**Exercise description**
Can you render the lines below as a numbered list, dropping any blank lines?

**Exercise inputs**
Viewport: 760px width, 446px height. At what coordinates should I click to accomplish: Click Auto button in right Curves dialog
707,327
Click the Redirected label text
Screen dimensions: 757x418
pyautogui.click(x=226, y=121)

**Task output**
1. Viewport: 760px width, 446px height. At what coordinates should I click to accomplish: Click Auto button in right Curves dialog
2. 707,327
3. Click the Redirected label text
4. Screen dimensions: 757x418
5. pyautogui.click(x=226, y=121)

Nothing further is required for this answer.